### Page text

EXHIBIT 10.20 Letter of Agreement Theodore Weitz from Teleglobe America Inc.

EX-10.20 6 dex1020.htm LETTER OF AGREEMENT THEODORE WEITZ FROM TELEGLOBE AMERICA INC. Letter of Agreement Theodore Weitz from Teleglobe America Inc.

EXHIBIT 10.20

Letter of Agreement Theodore Weitz from

Teleglobe America Inc.

 

Mr. Theodore M. Weitz

 

Dear Ted:

 

This letter confirms our understanding and agreement with respect to your position the day after the “Effective Time” as defined in the Agreement and Plan of Merger among Teleglobe Bermuda Holdings Ltd (f/k/a Teleglobe International Holdings Ltd), Teleglobe International Holdings Ltd (f/k/a Teleglobe Bermuda Holdings Ltd) (“TIHL”) (pursuant to a joinder agreement), Vex Merger Subsidiary Corp. and ITXC Corp., dated as of November 4, 2003, as amended. This letter agreement shall be referred to as the “Agreement.”

 

We are pleased to confirm your position as Executive Vice President, Legal and General Counsel of Teleglobe America Inc. (the “Company”), reporting to Liam Strong, CEO. The scope for your responsibilities will include serving, to the extent requested, as an officer or director of any subsidiary of TIHL, without any additional compensation therefore and shall include such responsibilities customarily attendant to the position of general counsel with similarly situated companies.

 

You hereby agree to devote substantially all of your business time and attention, your best efforts, and skills and ability to promote the interests of the Company and its affiliates; to carry out your duties in a competent and professional manner; and generally promote the interests of the Company and its affiliates. Notwithstanding the foregoing, you may engage in civic or charitable activities and manage your personal investments, provided that such activities (individually or collectively) do not materially interfere with the performance of your duties or responsibilities and provided that you shall not make personal investments that result in you owing more than 5% of the voting stock of an entity that competes with the Company or any of its affiliates.

 

Your principal office with respect to your duties for the Company will be located in Princeton, New Jersey, subject to necessary travel requirements.

 

The following is a list of your employment conditions:

 

Base Salary: US $200,000 per annum, subject to annual increase as per the Company’s practices.

 

Incentive Compensation: 75% of base salary at target performance level with a maximum earnable bonus of 200% of base salary, subject to achievement of stretch targets as defined by the Company or the applicable affiliate of the Company.

######
### Information provided

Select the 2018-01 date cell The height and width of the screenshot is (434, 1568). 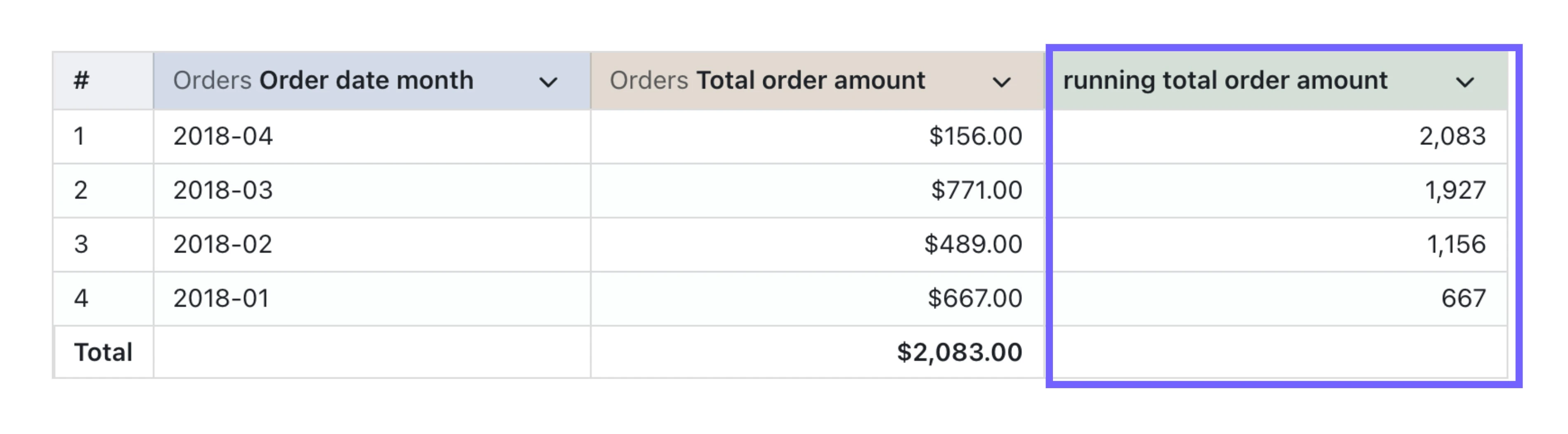(221, 298)

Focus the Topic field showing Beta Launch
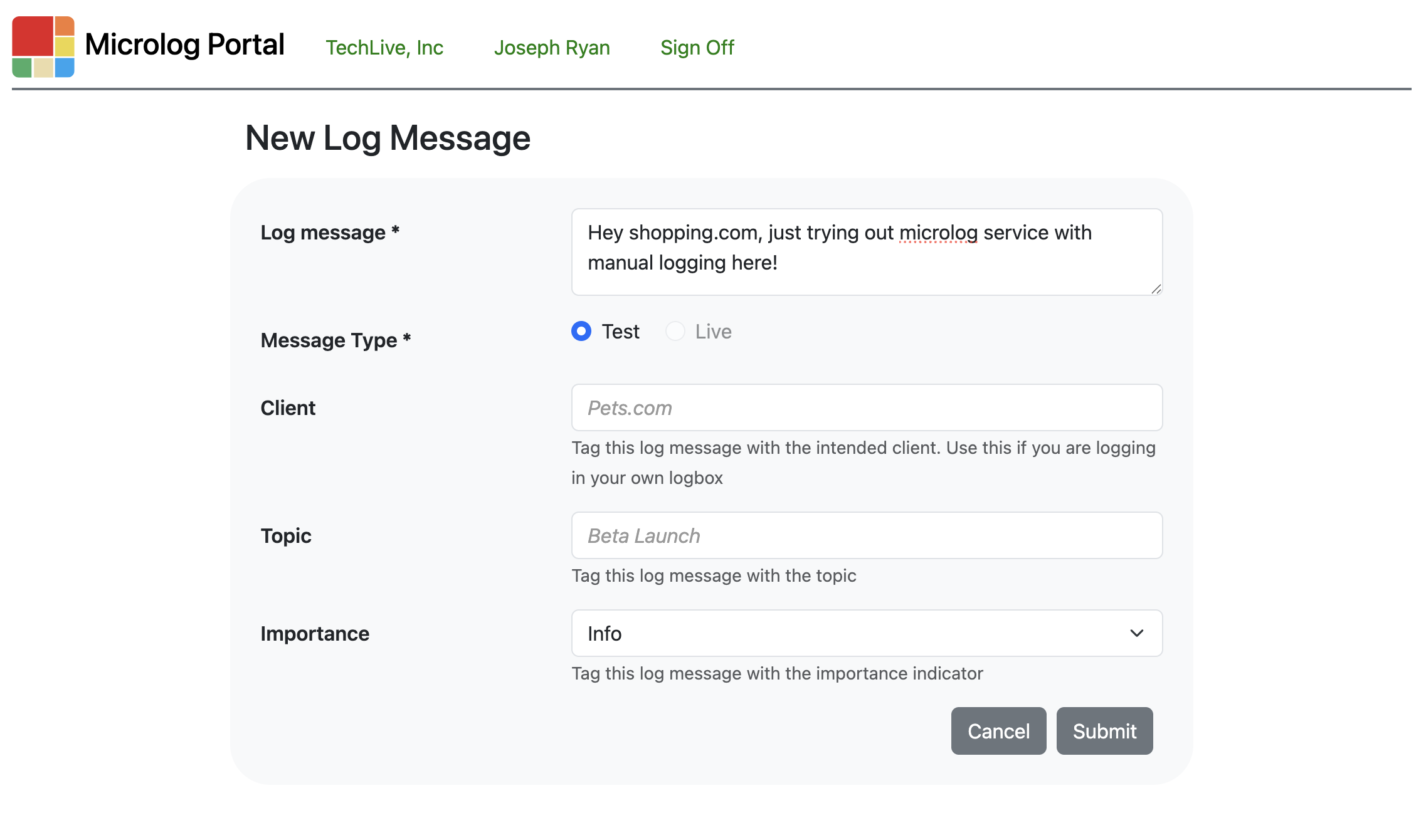tap(867, 535)
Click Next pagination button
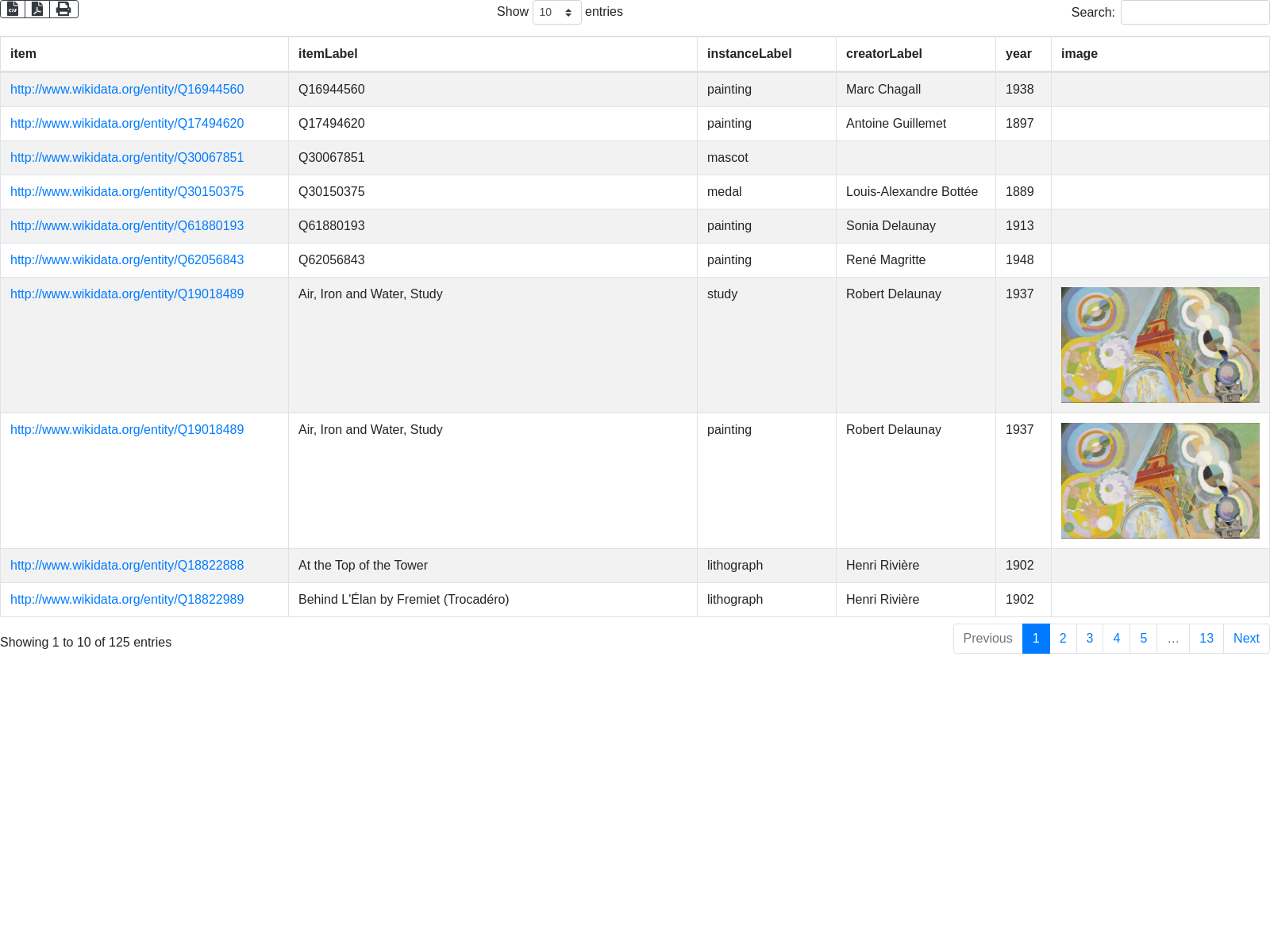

######

* Instruction *
Please answer these questions about the letter agreement, one per line:
1. Who is Theodore Weitz to report to?
2. Where is his principal office to be located?
3. What is his base salary?
The listing comes from a separate source.

* Answer for this exercise *
1. Liam Strong, CEO
2. Princeton, New Jersey
3. US $200,000 per annum